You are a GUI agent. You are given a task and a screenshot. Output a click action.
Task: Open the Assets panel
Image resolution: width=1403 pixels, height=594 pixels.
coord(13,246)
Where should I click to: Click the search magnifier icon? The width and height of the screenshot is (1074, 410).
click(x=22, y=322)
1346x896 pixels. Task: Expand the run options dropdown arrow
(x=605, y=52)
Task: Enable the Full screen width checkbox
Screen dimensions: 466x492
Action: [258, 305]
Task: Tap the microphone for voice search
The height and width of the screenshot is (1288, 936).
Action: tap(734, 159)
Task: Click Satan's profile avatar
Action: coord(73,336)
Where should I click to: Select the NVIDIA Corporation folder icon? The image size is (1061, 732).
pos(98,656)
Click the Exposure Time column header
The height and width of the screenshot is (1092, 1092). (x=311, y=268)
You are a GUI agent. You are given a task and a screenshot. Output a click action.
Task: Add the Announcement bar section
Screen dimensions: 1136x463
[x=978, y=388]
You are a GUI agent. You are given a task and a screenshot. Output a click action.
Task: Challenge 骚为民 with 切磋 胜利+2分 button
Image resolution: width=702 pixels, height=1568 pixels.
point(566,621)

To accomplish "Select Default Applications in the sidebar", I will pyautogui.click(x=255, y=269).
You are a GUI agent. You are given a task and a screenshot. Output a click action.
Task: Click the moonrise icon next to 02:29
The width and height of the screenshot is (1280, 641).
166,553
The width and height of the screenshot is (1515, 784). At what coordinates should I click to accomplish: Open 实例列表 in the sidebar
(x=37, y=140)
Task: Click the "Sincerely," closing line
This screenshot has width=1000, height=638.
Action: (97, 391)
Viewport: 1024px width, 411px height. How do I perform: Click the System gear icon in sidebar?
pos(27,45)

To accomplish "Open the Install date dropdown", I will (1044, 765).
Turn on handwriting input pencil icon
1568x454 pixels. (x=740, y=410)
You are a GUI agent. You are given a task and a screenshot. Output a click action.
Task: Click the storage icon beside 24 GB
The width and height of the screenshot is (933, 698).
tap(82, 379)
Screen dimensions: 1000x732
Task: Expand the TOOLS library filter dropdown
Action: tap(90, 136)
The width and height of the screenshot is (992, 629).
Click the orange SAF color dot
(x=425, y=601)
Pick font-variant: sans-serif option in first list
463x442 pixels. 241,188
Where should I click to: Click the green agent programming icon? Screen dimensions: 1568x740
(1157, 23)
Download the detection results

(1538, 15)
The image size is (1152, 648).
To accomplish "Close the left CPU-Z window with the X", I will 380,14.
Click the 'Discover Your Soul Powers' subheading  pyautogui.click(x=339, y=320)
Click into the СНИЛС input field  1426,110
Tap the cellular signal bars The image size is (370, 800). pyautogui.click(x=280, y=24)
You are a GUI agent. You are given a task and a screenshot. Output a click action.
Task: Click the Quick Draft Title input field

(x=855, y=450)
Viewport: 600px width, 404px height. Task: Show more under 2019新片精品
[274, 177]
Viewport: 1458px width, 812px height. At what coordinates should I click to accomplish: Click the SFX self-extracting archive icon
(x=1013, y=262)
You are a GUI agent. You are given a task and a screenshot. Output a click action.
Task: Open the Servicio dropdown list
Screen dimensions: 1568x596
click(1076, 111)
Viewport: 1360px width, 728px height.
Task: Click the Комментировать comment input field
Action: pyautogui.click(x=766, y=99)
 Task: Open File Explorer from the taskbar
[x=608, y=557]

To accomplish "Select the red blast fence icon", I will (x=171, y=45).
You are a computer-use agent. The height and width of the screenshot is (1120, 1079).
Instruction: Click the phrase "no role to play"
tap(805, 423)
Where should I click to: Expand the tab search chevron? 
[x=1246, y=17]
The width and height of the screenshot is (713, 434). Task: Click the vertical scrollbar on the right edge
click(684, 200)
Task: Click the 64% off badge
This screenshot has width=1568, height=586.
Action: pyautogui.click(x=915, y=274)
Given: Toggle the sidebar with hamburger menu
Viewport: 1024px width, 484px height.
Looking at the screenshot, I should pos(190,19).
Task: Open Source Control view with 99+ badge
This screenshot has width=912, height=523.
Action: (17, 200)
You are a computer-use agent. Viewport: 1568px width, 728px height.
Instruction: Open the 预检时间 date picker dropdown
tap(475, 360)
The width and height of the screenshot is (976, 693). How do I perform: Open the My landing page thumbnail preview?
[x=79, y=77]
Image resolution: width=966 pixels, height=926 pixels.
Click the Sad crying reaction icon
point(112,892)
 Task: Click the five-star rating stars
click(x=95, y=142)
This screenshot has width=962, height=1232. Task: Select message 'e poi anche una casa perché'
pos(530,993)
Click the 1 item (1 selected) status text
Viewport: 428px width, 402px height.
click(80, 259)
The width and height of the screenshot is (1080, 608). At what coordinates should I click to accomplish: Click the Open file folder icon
----
Problem statement - Please make an exact copy of each record.

Answer section -
You are a GUI agent. You are given a task and a screenshot. Output a click action.
Task: Open the Assets panel
Image resolution: width=1403 pixels, height=594 pixels.
coord(13,246)
Where should I click to: Click the search magnifier icon? The width and height of the screenshot is (1074, 410).
click(x=22, y=322)
1346x896 pixels. Task: Expand the run options dropdown arrow
(x=605, y=52)
Task: Enable the Full screen width checkbox
Screen dimensions: 466x492
Action: [258, 305]
Task: Tap the microphone for voice search
The height and width of the screenshot is (1288, 936).
Action: tap(734, 159)
Task: Click Satan's profile avatar
Action: coord(73,336)
Where should I click to: Select the NVIDIA Corporation folder icon? The image size is (1061, 732).
pos(98,656)
Click the Exposure Time column header
The height and width of the screenshot is (1092, 1092). (x=311, y=268)
You are a GUI agent. You are given a task and a screenshot. Output a click action.
Task: Add the Announcement bar section
Screen dimensions: 1136x463
[x=978, y=388]
You are a GUI agent. You are given a task and a screenshot. Output a click action.
Task: Challenge 骚为民 with 切磋 胜利+2分 button
Image resolution: width=702 pixels, height=1568 pixels.
point(566,621)

To accomplish "Select Default Applications in the sidebar", I will pyautogui.click(x=255, y=269).
You are a GUI agent. You are given a task and a screenshot. Output a click action.
Task: Click the moonrise icon next to 02:29
The width and height of the screenshot is (1280, 641).
166,553
The width and height of the screenshot is (1515, 784). At what coordinates should I click to accomplish: Open 实例列表 in the sidebar
(x=37, y=140)
Task: Click the "Sincerely," closing line
This screenshot has width=1000, height=638.
Action: (97, 391)
Viewport: 1024px width, 411px height. How do I perform: Click the System gear icon in sidebar?
pos(27,45)

To accomplish "Open the Install date dropdown", I will (1044, 765).
Turn on handwriting input pencil icon
1568x454 pixels. (x=740, y=410)
You are a GUI agent. You are given a task and a screenshot. Output a click action.
Task: Click the storage icon beside 24 GB
The width and height of the screenshot is (933, 698).
tap(82, 379)
Screen dimensions: 1000x732
Task: Expand the TOOLS library filter dropdown
Action: tap(90, 136)
The width and height of the screenshot is (992, 629).
Click the orange SAF color dot
(x=425, y=601)
Pick font-variant: sans-serif option in first list
463x442 pixels. 241,188
Where should I click to: Click the green agent programming icon? Screen dimensions: 1568x740
(1157, 23)
Download the detection results

(1538, 15)
The image size is (1152, 648).
To accomplish "Close the left CPU-Z window with the X", I will 380,14.
Click the 'Discover Your Soul Powers' subheading  pyautogui.click(x=339, y=320)
Click into the СНИЛС input field  1426,110
Tap the cellular signal bars The image size is (370, 800). pyautogui.click(x=280, y=24)
You are a GUI agent. You are given a task and a screenshot. Output a click action.
Task: Click the Quick Draft Title input field

(x=855, y=450)
Viewport: 600px width, 404px height. Task: Show more under 2019新片精品
[274, 177]
Viewport: 1458px width, 812px height. At what coordinates should I click to accomplish: Click the SFX self-extracting archive icon
(x=1013, y=262)
You are a GUI agent. You are given a task and a screenshot. Output a click action.
Task: Open the Servicio dropdown list
Screen dimensions: 1568x596
click(1076, 111)
Viewport: 1360px width, 728px height.
Task: Click the Комментировать comment input field
Action: pyautogui.click(x=766, y=99)
 Task: Open File Explorer from the taskbar
[x=608, y=557]

To accomplish "Select the red blast fence icon", I will (x=171, y=45).
You are a computer-use agent. The height and width of the screenshot is (1120, 1079).
Instruction: Click the phrase "no role to play"
tap(805, 423)
Where should I click to: Expand the tab search chevron? 
[x=1246, y=17]
The width and height of the screenshot is (713, 434). Task: Click the vertical scrollbar on the right edge
click(684, 200)
Task: Click the 64% off badge
This screenshot has width=1568, height=586.
Action: pyautogui.click(x=915, y=274)
Given: Toggle the sidebar with hamburger menu
Viewport: 1024px width, 484px height.
Looking at the screenshot, I should pos(190,19).
Task: Open Source Control view with 99+ badge
This screenshot has width=912, height=523.
Action: (17, 200)
You are a computer-use agent. Viewport: 1568px width, 728px height.
Instruction: Open the 预检时间 date picker dropdown
tap(475, 360)
The width and height of the screenshot is (976, 693). How do I perform: Open the My landing page thumbnail preview?
[x=79, y=77]
Image resolution: width=966 pixels, height=926 pixels.
Click the Sad crying reaction icon
point(112,892)
 Task: Click the five-star rating stars
click(x=95, y=142)
This screenshot has width=962, height=1232. Task: Select message 'e poi anche una casa perché'
pos(530,993)
Click the 1 item (1 selected) status text
Viewport: 428px width, 402px height.
click(80, 259)
The width and height of the screenshot is (1080, 608). At what coordinates should I click to accomplish: Click the Open file folder icon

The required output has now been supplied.